In 1922, an act formalized the donation of nineteen panels to the French State. Despite cataract surgery in 1923 that improved his vision but altered his color perception, Monet worked tirelessly on these decorations.

Suffering from lung cancer, Claude Monet died on December 5, 1926, in Giverny, at the age of 86. At his funeral, Clemenceau, refusing the traditional black for his friend, covered his coffin with a colorful cloth, declaring: “No black for Monet! Black is not a color!”

The Large Decorations were installed at the Orangerie des Tuileries and inaugurated on May 17, 1927, consecrating the visionary legacy of an artist who revolutionized painting through his ceaseless quest for light.

Monet’s Artistic Approach

Monet’s art is characterized by several fundamental elements:

The primacy of light and color: Monet sought to capture the fleeting effects of light on objects rather than the objects themselves. His palette gradually brightened, exploring how light modifies our perception of colors.

Plein-air painting: Following Boudin’s teaching, Monet painted directly before the motif, capturing immediate impressions of nature. Contrary to what he claimed, however, he often finished his canvases in the studio.

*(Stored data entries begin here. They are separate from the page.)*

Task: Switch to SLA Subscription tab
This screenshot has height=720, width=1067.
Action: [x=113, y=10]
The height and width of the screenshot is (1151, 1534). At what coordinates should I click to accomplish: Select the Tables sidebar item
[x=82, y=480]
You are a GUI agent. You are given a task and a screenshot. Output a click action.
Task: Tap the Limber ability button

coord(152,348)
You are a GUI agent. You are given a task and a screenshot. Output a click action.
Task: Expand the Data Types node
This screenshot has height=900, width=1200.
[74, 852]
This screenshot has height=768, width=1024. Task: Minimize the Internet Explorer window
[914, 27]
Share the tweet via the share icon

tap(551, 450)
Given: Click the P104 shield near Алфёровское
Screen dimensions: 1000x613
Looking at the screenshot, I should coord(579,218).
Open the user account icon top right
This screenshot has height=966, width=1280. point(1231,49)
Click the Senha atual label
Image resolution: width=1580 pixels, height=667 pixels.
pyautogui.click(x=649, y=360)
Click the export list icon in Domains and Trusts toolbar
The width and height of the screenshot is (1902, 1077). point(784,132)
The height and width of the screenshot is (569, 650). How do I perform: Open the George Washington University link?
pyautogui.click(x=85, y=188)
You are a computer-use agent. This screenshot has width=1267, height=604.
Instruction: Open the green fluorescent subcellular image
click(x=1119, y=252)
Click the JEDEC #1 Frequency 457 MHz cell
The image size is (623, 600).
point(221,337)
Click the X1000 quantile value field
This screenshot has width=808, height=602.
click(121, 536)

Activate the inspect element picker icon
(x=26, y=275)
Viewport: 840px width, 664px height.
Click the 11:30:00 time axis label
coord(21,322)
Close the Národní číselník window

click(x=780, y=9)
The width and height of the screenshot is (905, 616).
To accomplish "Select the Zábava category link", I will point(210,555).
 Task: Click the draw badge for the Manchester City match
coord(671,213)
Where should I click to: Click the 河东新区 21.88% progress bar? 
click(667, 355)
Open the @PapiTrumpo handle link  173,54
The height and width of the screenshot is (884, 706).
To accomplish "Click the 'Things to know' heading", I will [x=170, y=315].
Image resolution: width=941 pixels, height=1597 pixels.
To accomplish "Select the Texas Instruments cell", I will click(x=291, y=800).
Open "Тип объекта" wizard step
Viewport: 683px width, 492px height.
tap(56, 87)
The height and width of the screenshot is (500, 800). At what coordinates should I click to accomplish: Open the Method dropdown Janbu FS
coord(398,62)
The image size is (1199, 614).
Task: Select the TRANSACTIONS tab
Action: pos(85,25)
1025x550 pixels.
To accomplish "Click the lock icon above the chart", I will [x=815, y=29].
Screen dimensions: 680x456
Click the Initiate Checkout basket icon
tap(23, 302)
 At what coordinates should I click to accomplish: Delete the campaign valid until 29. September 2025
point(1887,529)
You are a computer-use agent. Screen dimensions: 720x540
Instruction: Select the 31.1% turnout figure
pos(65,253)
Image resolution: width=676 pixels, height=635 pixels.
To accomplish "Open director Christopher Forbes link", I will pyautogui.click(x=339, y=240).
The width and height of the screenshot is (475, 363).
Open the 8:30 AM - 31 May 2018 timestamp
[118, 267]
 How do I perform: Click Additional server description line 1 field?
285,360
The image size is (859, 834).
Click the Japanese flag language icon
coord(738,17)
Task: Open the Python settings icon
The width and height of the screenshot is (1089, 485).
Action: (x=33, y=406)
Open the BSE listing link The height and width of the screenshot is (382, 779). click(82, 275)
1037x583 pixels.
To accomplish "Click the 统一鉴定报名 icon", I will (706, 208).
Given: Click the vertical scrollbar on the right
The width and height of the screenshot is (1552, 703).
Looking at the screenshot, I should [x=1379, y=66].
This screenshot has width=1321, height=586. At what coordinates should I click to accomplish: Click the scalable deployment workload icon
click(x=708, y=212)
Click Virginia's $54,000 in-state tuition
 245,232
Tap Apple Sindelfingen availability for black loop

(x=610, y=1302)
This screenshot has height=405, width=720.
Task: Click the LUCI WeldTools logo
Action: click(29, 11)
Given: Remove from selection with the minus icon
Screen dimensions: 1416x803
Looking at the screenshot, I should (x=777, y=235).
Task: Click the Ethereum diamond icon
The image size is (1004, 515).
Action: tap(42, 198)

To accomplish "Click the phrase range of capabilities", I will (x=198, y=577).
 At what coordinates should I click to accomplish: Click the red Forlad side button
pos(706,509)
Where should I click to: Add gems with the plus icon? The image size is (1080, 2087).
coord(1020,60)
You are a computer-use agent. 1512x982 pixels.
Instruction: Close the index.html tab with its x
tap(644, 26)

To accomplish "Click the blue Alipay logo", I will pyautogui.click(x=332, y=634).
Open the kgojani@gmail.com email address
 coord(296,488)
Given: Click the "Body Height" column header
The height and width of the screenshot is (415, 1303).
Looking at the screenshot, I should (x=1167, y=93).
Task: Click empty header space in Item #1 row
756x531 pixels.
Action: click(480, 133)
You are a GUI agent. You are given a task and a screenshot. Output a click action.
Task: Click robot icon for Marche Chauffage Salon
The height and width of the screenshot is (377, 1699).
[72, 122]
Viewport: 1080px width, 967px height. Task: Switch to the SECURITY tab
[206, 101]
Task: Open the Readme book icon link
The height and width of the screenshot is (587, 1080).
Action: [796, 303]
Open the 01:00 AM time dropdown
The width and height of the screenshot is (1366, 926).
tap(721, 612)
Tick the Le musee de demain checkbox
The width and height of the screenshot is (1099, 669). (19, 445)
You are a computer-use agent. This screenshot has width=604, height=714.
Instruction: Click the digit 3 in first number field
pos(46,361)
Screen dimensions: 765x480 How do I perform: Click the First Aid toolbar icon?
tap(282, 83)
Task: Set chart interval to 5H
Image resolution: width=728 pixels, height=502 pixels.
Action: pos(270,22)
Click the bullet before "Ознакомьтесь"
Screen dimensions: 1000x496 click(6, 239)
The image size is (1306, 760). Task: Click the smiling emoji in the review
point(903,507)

The visible brushstroke: Monet abandoned the smooth finish of academic painting for rapid, juxtaposed touches that reconstruct the vibration of light.

The serial approach: By painting the same motif at different moments, Monet demonstrated that the truth of a landscape resides as much in atmospheric conditions as in its topography.

Evolution toward abstraction: In his later works, particularly the Water Lilies, Monet approached abstraction by suppressing the horizon and conventional spatial references, anticipating certain developments in 20th-century art.

His painting testifies to a ceaseless quest, that of a man who, in his own words, was interested in “nothing in the world but his painting – and also his garden and his flowers.” This absolute dedication to his art makes Monet the very incarnation of Impressionism, a movement that radically transformed our visual perception and paved the way for pictorial modernity.